On Sat, Apr 14, 2012 at 18:56, Guido van Rossum <guido@python.org> wrote:
On Sat, Apr 14, 2012 at 3:50 PM, Brett Cannon <brett@python.org> wrote:
> On Sat, Apr 14, 2012 at 18:32, Guido van Rossum <guido@python.org> wrote:
>> Funny, I was just thinking about having a simple standard API that
>> will let you open files (and list directories) relative to a given
>> module or package regardless of how the thing is loaded. If we
>> guarantee that there's always a __loader__ that's a first step, though
>> I think we may need to do a little more to get people who currently do
>> things like open(os.path.join(os.path.basename(__file__),
>> 'some_file_name') to switch. I was thinking of having a stdlib
>> function that you give a module/package object, a relative filename,
>> and optionally a mode ('b' or 't') and returns a stream -- and sibling
>> functions that return a string or bytes object (depending on what API
>> the user is using either the stream or the data can be more useful).

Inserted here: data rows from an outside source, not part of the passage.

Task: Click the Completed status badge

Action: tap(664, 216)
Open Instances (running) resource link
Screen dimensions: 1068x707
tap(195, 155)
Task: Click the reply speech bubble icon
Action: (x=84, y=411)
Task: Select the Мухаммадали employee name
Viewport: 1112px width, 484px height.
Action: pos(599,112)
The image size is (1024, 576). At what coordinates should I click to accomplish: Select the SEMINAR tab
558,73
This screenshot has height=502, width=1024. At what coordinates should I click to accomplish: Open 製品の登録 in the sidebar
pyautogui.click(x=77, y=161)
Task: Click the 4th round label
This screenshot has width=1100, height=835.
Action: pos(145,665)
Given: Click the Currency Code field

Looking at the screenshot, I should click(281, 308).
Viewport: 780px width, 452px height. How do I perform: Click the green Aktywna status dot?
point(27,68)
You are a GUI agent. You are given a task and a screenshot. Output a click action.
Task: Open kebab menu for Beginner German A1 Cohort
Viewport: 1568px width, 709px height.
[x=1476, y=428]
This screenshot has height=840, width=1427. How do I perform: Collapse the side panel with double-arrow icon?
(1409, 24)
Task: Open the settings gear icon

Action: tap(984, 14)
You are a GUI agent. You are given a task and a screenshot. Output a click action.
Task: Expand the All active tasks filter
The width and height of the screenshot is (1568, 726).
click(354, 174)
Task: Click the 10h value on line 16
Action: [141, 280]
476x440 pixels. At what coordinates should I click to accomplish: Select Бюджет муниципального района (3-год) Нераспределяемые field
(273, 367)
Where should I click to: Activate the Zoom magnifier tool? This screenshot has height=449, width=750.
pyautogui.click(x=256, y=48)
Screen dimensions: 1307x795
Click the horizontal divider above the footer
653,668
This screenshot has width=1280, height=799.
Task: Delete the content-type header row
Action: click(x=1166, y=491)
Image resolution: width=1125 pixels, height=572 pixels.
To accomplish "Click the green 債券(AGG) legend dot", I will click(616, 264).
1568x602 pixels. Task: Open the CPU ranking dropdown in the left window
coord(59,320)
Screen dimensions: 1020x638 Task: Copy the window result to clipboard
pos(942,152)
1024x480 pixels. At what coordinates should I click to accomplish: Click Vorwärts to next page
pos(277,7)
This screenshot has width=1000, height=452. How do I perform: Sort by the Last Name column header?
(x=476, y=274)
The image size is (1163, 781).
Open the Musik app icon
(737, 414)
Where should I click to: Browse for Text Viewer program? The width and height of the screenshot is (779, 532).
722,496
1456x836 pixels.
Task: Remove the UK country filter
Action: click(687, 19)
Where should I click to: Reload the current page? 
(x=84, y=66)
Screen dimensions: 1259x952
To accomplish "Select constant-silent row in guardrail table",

>> What would we call thos functions and where would the live?

> IOW go one level lower than get_data() and return the stream and then just
> have helper functions which I guess just exhaust the stream for you to
> return bytes or str? Or are you thinking that somehow providing a function
> that can get an explicit bytes or str object will be more optimized than
> doing something with the stream? Either way you will need new methods on
> loaders to make it work more efficiently since loaders only have get_data()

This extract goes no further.